::: TEXT PASSAGE :::

Although he gave me a few helpful suggestions (one of which was to speak to my human resource department about adding a rider with regards to fertility coverage on our company insurance plan), he refused to contact my insurance company for me. He believes that the uterine polyp didn’t grow until after the IVF. He believes that since we did so much to build up the uterine lining, that I was taking hormone shots as well as progesterone, the polyp may have formed BECAUSE of the IVF.

I do realize that it’s in his best interest to think this as he doesn’t want to get sued, but I can’t help but kind of see his point. What sucks is… well… what sucks in addition to not being able to get pregnant is that not only do I now have two different doctors telling me two different things but if this theory is true, that the polyp didn’t grow until AFTER the IVF, then I still don’t have even the slightest suggestion as to why I haven’t gotten pregnant. I’ve been hanging my hat on my uterine polyp. Now, I don’t know what the hell to think.

Believe it or not, even this confusion did provide a sort of closure. Although I tend to believe my newer, younger and more attractive reproductive endocrinologist (that polyps don’t grow that quickly and it had to have been there for awhile), this whole thing brought home the point that no one will ever know for sure when Jackson Polyp moved into my uterus. It’s like a Rubix Cube. At some point, you realize you’ll never figure the f*cking thing out so you just toss it aside.

It’s beginning to really hit me that the life I thought I was going to have may not happen. I may never be a cellulite free, big time successful comedian with four kids and millions of dollars. Maybe that just isn’t in the cards for me and as sad as that makes me (especially the cellulite part) and as terrified as I am about what the future holds, I can’t help but feel that what the cards DO hold for me may offer me something I may not have expected but that I’ll love just as much. At least I hope so. I guess we’ll all see.

14 thoughts on “Comedy, Confusion and Closure”

::: SUPPLIED RECORDS :::

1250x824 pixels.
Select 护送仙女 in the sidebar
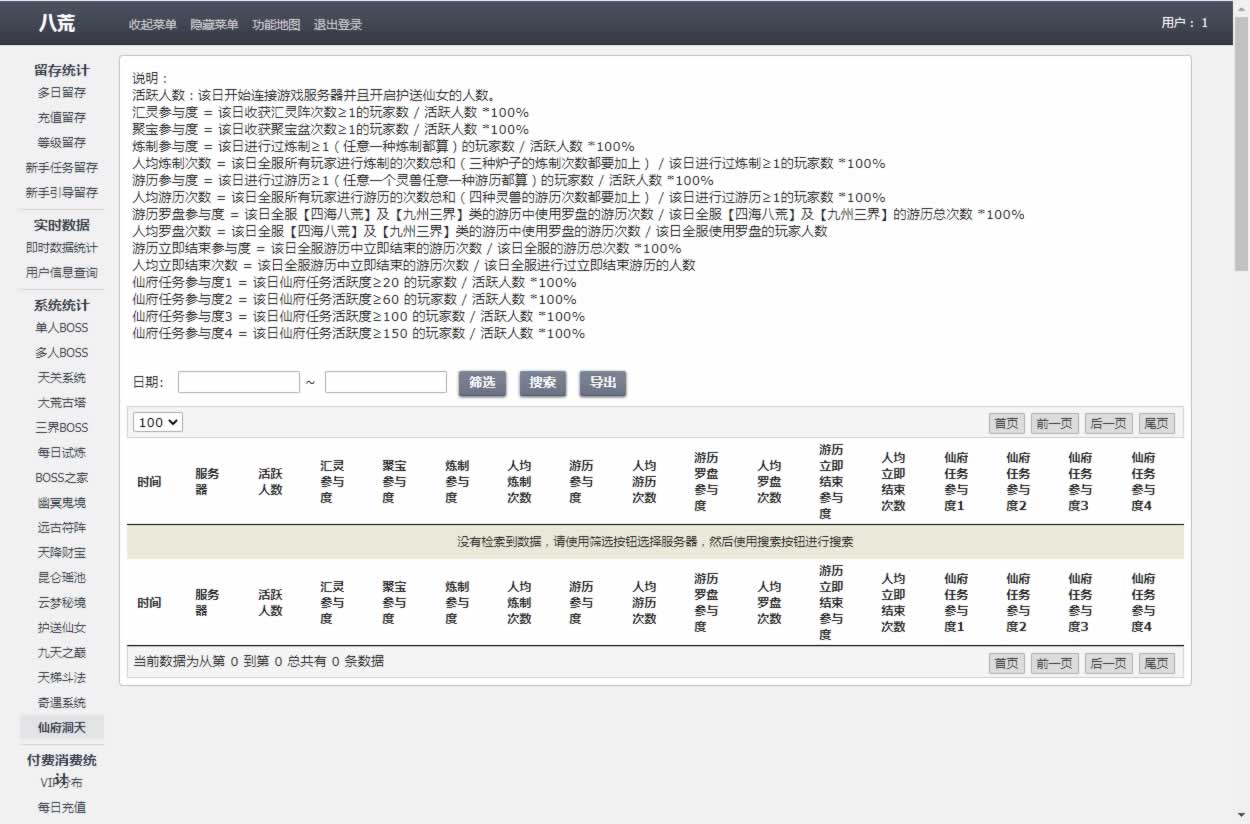[61, 628]
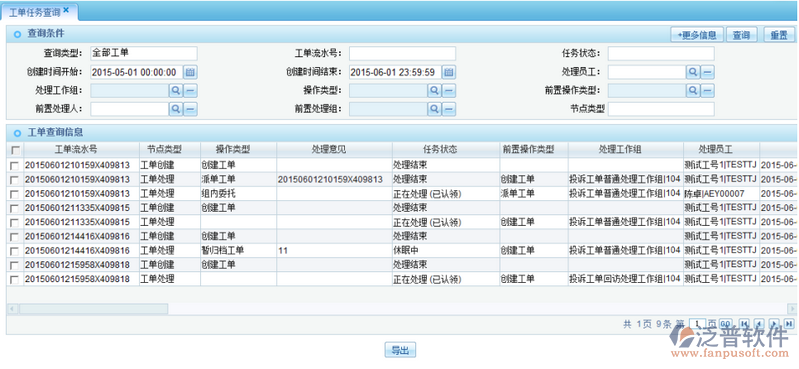Click search icon next to 处理工作组
799x369 pixels.
[175, 91]
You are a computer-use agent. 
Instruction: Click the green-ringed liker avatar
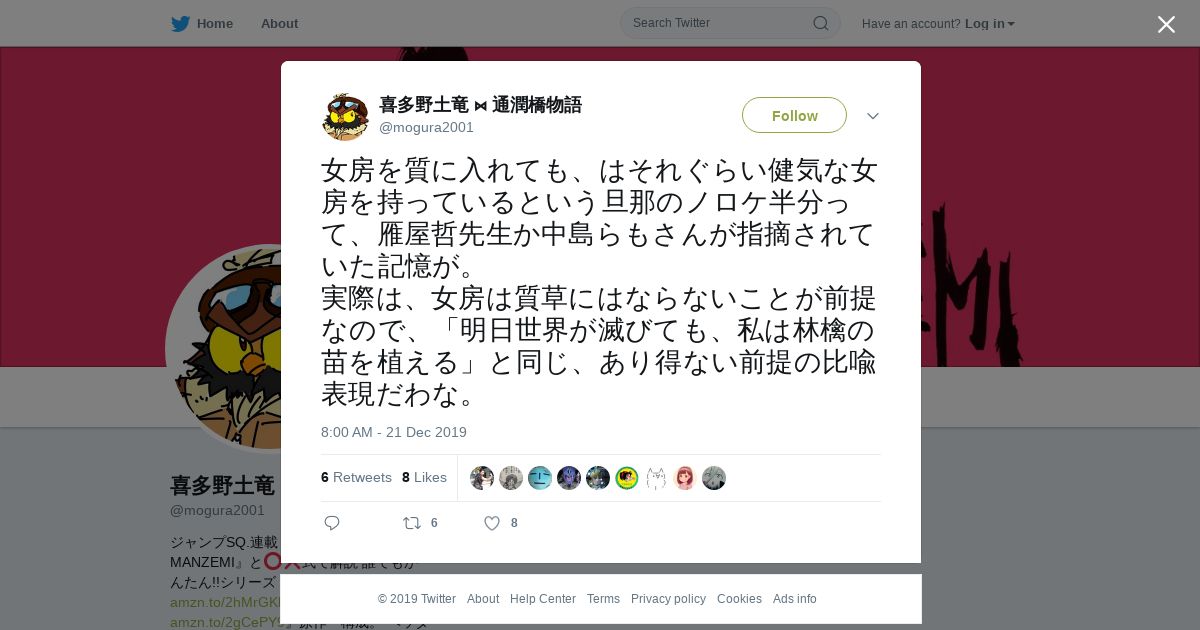(x=627, y=478)
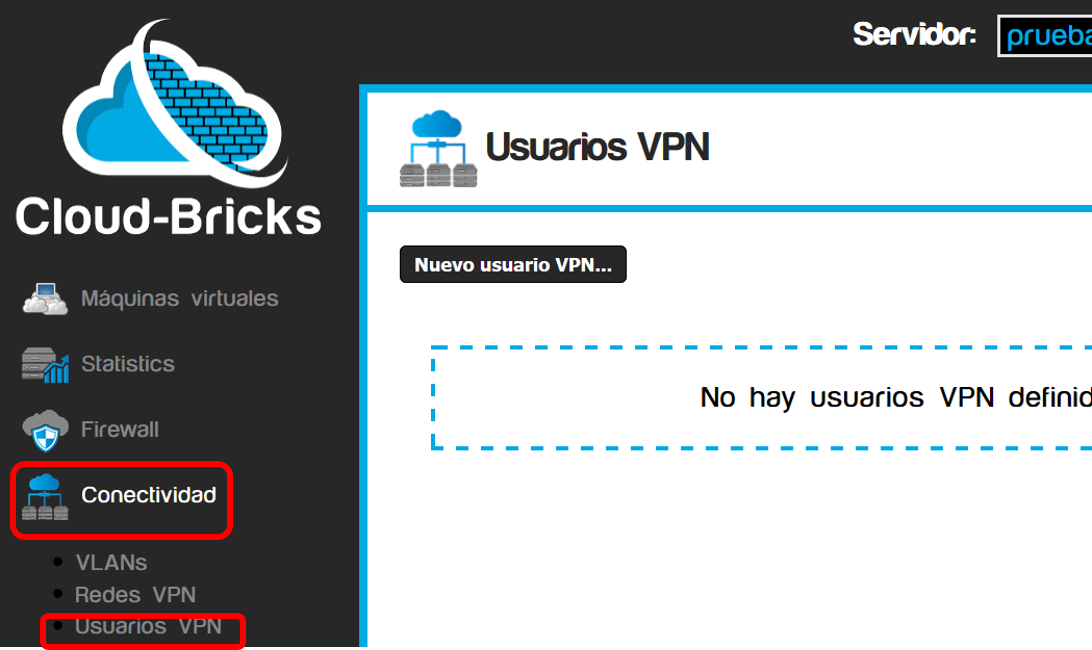Viewport: 1092px width, 650px height.
Task: Go to the Statistics section
Action: tap(128, 364)
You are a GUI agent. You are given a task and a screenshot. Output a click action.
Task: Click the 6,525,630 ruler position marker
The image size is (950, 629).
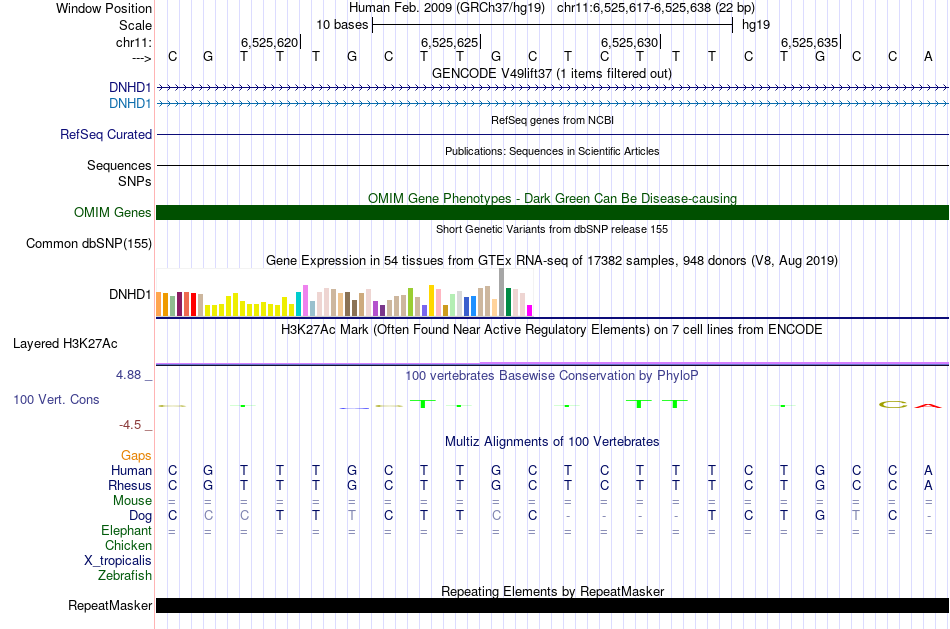tap(629, 43)
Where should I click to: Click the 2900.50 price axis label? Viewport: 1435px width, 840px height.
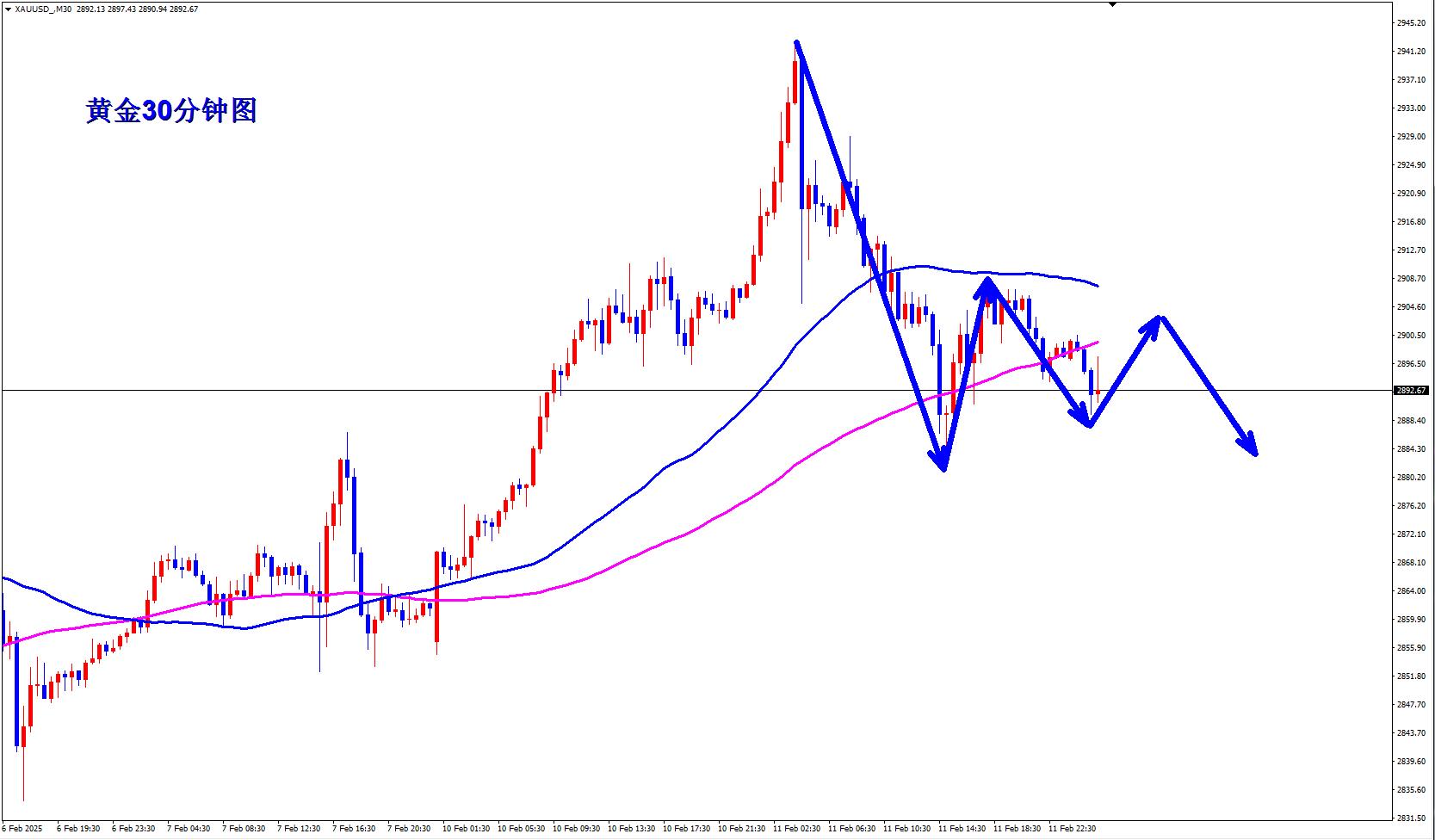pyautogui.click(x=1411, y=335)
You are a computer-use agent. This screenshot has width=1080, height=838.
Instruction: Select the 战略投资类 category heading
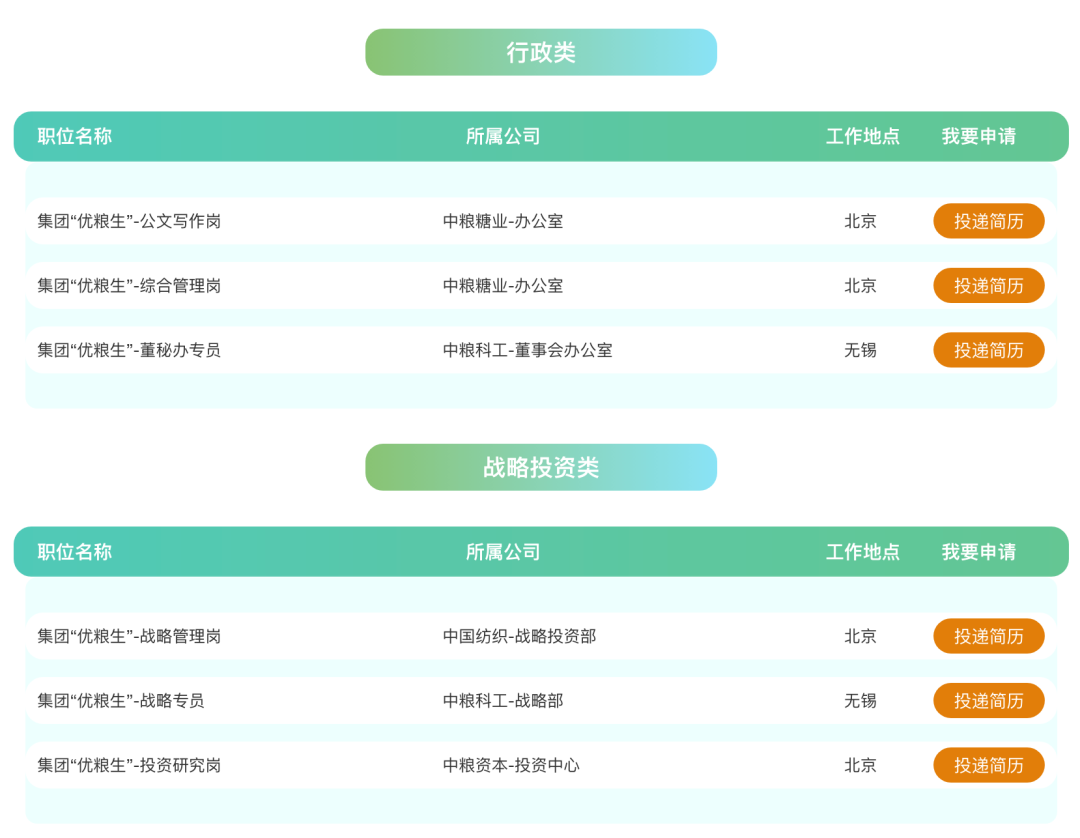(x=541, y=467)
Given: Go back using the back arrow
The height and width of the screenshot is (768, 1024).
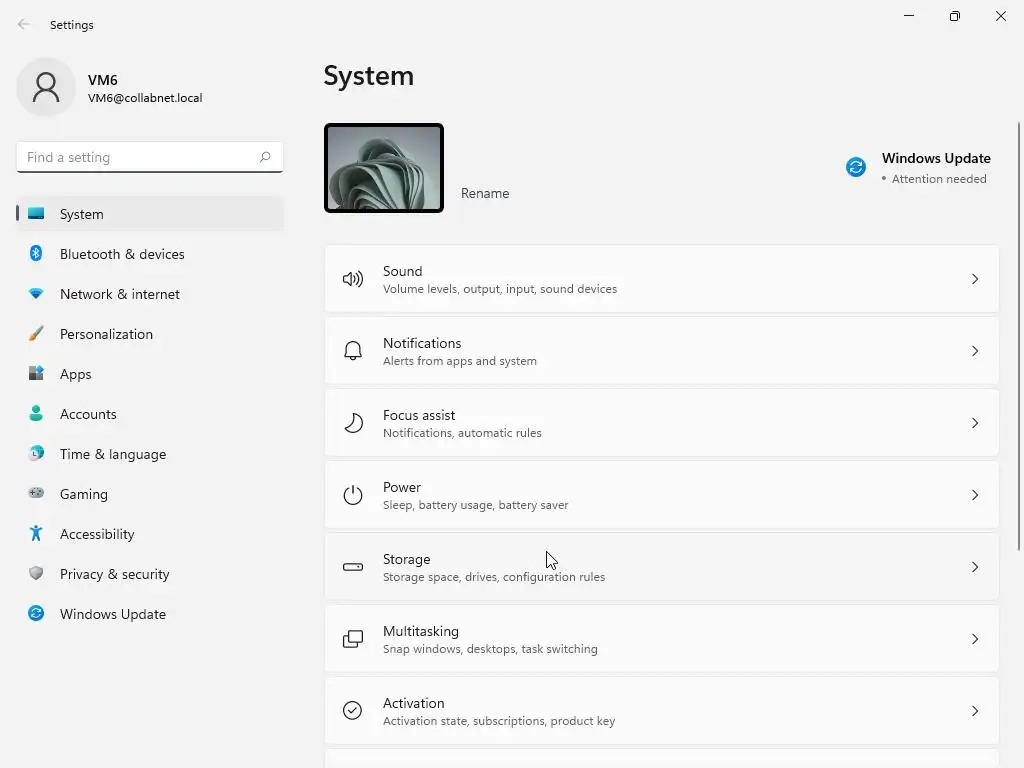Looking at the screenshot, I should point(24,24).
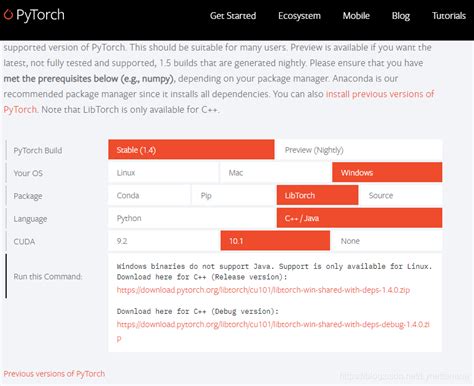Follow the 'install previous versions of' link
474x386 pixels.
pyautogui.click(x=380, y=94)
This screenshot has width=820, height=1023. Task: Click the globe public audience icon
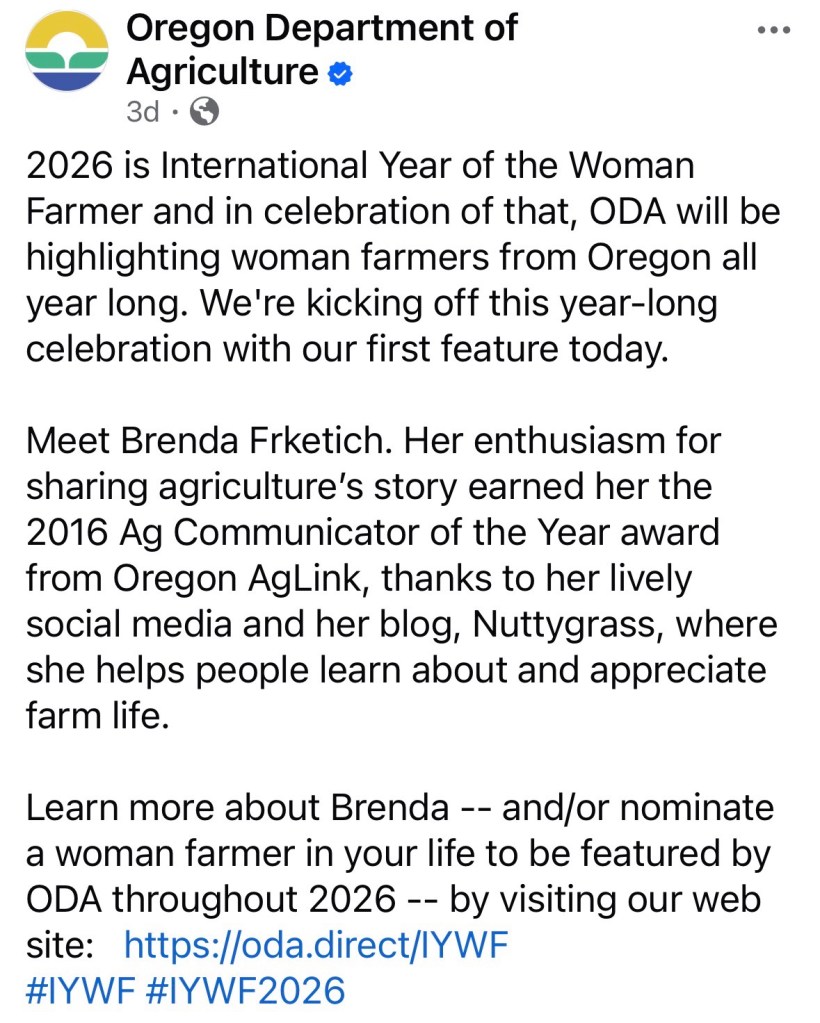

:::

# ACTIVITY 1
In the blog post, why does the doctor believe the uterine polyp may have formed because of the IVF? Answer in one to three sentences.
# ACTIVITY 2
Rewrite the part of the blog post starting with "Although he gave" and going on through "of the IVF.", swapping "hormone shots" for "hormone injections".
The entries were taken from a different source than the blog post.

# WRITTEN RESPONSE 1
He believes the polyp may have formed because of the IVF because so much was done to build up the uterine lining. The writer was taking hormone shots as well as progesterone.

# WRITTEN RESPONSE 2
Although he gave me a few helpful suggestions (one of which was to speak to my human resource department about adding a rider with regards to fertility coverage on our company insurance plan), he refused to contact my insurance company for me. He believes that the uterine polyp didn’t grow until after the IVF. He believes that since we did so much to build up the uterine lining, that I was taking hormone injections as well as progesterone, the polyp may have formed BECAUSE of the IVF.